_Required action 1_: Collect every line of the records that contains the string "GAME", matching case exactly.

_Passage for review_:
════════

In some embodiments, systems and methods can be employed to sense
or detect abnormal aircraft behavior (e.g., flying too close to
water or terrain or on an improper path toward the ground) using
equipment aboard other aircraft in the vicinity. Personnel (e.g.,
the pilots) aboard the other aircraft in the vicinity can contact
the aircraft via radio or other communication device (pilots tune
to some common available frequency) to assist when they are made
aware that the aircraft in vicinity is performing
suspicious/abnormal operations in some embodiments. In some
embodiments, the systems and methods can be employed using other
aircraft to sense or detect that an aircraft in vicinity is
performing suspicious/abnormal operations and alert authorities. In
some embodiments, the systems and methods can be employed using
other aircraft to record flight data associated with an aircraft in
vicinity that is performing suspicious/abnormal operations. The
flight data can be provided to authorities for analysis of the
incident. Further, such information can assist the location of an
aircraft that has crashed or had an unplanned landing. The systems
and methods assist airlines in knowing of aircraft having a
possible CFIT, being en route to CFIT, and or having an unplanned
landing and arrange for necessary help and rescue.
Referring now to FIG. 1, a schematic illustration of an exemplary
embodiment of a control center of an aircraft is shown according to
the inventive concepts disclosed herein. The aircraft control
center 100 (or "cockpit") includes one or more flight displays 102
and one or more user interface (UI) elements 104. The flight
displays 102 may be implemented using any of a variety of display
technologies, including CRT, LCD, organic LED, dot matrix display,
and others. The flight displays 102 may be navigation (NAV)
displays, primary flight displays, electronic flight bag displays,
tablets such as iPad.RTM. computers manufactured by Apple, Inc., or
tablet computers, synthetic vision system displays, head up
displays (HUDs) with or without a projector, wearable displays,
watches, Google Glass.RTM., etc. The flight displays 102 may be
used to provide information to the flight crew, thereby increasing
the flight crew's visual range and enhancing their decision-making
abilities. The flight displays 102 may be configured to function
as, for example, a primary flight display (PFD) used to display
altitude, airspeed, vertical speed, navigation, and traffic
collision avoidance system (TCAS) advisories; a crew alert system
(CAS) configured to provide alerts to the flight crew; a
multi-function display used to display navigation maps, weather
radar, electronic charts, TCAS traffic, aircraft maintenance data,
and electronic checklists, manuals, and procedures; an engine
indicating and/or crew-alerting system (EICAS) display used to
display critical engine and system status data. Other types and
functions of the flight displays 102 are contemplated and will be
apparent to those skilled in the art. According to various
exemplary embodiments of the inventive concepts disclosed herein,
at least one of the flight displays 102 may be configured to
provide a rendered display from the systems and methods described
herein.
In some embodiments, systems and methods sense or detect that an
aircraft in the vicinity is flying abnormally (e.g., too close to
the ground (e.g., water or terrain) or on an improper path toward
the ground) and provide such information on the one or more flight
displays 102. The flight displays 102 provide an output from an
aircraft-based system, a ground-based system, a satellite-based
system, or from a system of another aircraft. In some embodiments,
the flight displays 102 provide the information on a traffic
collision avoidance (TCAS) display or Automatic Dependent
Surveillance (ADS) display (e.g., a broadcast (ADS-B) or
re-broadcast (ADS-R) display) and include an interface element of
the UI elements 104 for sending a panic or Mayday message. For
example, the flight displays 102 may include an avionics display, a
joint display, an air traffic display, a weather radar map, and a
terrain display configured to provide information related to
aircraft in the vicinity that are flying too close to water or
terrain or on an improper path toward the ground and include
information about the aircraft (e.g., identification, location,
call sign, speed altitude, etc.)

════════

Dataset entries
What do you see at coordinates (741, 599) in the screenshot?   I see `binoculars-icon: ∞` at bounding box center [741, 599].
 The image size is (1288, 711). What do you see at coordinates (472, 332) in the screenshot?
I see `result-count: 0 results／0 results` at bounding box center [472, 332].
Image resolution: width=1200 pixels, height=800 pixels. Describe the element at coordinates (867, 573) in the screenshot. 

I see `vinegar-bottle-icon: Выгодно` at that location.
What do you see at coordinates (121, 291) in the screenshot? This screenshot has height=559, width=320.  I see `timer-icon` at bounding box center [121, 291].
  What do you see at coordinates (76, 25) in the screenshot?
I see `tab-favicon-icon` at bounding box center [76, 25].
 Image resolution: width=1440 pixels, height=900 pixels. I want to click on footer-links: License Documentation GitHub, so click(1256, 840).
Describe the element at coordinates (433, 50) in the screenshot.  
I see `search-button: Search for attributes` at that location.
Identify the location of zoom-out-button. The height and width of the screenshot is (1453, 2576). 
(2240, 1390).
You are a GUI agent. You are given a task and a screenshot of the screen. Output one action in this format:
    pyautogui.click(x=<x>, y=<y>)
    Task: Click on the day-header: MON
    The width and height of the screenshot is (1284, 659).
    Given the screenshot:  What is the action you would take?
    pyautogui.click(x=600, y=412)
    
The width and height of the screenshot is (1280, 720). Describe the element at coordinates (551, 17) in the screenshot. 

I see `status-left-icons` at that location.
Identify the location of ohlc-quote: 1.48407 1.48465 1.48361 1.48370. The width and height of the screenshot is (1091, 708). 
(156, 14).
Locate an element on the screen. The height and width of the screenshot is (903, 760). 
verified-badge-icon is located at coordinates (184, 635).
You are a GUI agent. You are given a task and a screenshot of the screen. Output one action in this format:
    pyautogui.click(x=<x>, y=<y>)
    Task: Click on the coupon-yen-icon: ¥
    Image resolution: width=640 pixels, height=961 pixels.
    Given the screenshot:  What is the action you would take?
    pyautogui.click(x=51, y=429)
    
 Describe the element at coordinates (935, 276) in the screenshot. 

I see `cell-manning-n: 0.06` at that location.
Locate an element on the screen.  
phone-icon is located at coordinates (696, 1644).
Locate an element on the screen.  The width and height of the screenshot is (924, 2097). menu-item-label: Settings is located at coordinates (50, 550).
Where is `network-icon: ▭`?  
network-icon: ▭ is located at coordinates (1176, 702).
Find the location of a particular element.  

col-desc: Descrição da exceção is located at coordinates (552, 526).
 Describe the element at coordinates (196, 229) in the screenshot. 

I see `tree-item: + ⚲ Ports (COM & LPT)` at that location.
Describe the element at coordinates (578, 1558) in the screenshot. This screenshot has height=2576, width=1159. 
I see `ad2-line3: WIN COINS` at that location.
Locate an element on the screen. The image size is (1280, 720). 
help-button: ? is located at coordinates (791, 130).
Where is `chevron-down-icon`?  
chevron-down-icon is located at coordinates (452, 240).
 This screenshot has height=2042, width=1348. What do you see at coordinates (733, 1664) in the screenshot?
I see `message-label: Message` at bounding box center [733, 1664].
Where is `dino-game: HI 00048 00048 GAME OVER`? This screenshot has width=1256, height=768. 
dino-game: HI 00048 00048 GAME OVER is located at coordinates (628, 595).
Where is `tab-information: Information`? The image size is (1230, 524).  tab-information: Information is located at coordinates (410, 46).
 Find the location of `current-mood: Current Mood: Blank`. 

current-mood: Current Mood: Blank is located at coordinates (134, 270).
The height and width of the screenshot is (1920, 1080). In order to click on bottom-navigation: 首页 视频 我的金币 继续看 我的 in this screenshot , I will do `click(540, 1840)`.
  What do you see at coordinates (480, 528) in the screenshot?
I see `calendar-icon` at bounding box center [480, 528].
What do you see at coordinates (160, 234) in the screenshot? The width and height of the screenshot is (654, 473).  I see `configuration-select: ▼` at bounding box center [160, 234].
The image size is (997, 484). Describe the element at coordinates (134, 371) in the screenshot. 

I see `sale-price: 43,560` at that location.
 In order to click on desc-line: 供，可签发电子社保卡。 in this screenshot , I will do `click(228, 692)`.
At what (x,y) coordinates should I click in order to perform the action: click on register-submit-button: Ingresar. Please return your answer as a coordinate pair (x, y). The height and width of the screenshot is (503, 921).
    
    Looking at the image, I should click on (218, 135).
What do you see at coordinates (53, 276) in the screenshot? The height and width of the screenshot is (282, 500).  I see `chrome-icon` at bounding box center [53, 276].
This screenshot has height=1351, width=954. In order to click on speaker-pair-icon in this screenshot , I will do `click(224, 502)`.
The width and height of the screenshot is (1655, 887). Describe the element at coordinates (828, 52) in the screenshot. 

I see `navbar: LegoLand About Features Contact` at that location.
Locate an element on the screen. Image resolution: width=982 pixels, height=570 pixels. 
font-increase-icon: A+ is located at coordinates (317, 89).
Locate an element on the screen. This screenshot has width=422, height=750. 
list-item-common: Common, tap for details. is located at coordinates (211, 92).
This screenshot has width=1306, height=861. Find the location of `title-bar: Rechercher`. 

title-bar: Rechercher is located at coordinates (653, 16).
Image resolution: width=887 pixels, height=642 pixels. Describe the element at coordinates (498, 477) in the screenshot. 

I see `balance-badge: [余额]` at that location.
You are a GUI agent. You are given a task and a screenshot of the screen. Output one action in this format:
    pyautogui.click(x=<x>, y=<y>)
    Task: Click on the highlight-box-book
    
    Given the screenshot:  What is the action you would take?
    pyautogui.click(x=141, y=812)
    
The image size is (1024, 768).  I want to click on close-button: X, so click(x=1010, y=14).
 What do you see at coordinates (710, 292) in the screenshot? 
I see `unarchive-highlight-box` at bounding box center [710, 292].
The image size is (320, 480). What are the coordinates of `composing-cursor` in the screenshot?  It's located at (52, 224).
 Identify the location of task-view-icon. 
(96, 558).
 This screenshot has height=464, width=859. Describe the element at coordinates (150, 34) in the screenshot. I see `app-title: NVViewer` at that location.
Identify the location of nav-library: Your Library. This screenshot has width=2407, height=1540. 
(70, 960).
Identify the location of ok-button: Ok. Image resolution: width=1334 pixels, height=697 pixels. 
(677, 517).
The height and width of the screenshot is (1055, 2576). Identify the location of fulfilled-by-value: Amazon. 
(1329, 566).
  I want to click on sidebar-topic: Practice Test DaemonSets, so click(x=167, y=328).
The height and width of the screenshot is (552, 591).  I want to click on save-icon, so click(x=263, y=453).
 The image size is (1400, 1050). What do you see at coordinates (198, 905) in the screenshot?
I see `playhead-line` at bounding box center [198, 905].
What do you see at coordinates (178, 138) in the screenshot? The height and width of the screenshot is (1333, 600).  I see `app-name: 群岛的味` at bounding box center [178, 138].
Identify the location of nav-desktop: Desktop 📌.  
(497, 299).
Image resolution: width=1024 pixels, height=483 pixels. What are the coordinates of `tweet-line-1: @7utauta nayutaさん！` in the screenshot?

════════

_Required action 2_: In one to three sentences, explain why the aircraft-monitoring passage above has nearby aircraft record flight data from an aircraft that is behaving abnormally.

_Task answer 1_:
Where is `dino-game: HI 00048 00048 GAME OVER`? This screenshot has width=1256, height=768. 
dino-game: HI 00048 00048 GAME OVER is located at coordinates (628, 595).

_Task answer 2_: The recorded flight data can be given to authorities so they can analyze the incident. It can also help locate an aircraft that has crashed or made an unplanned landing.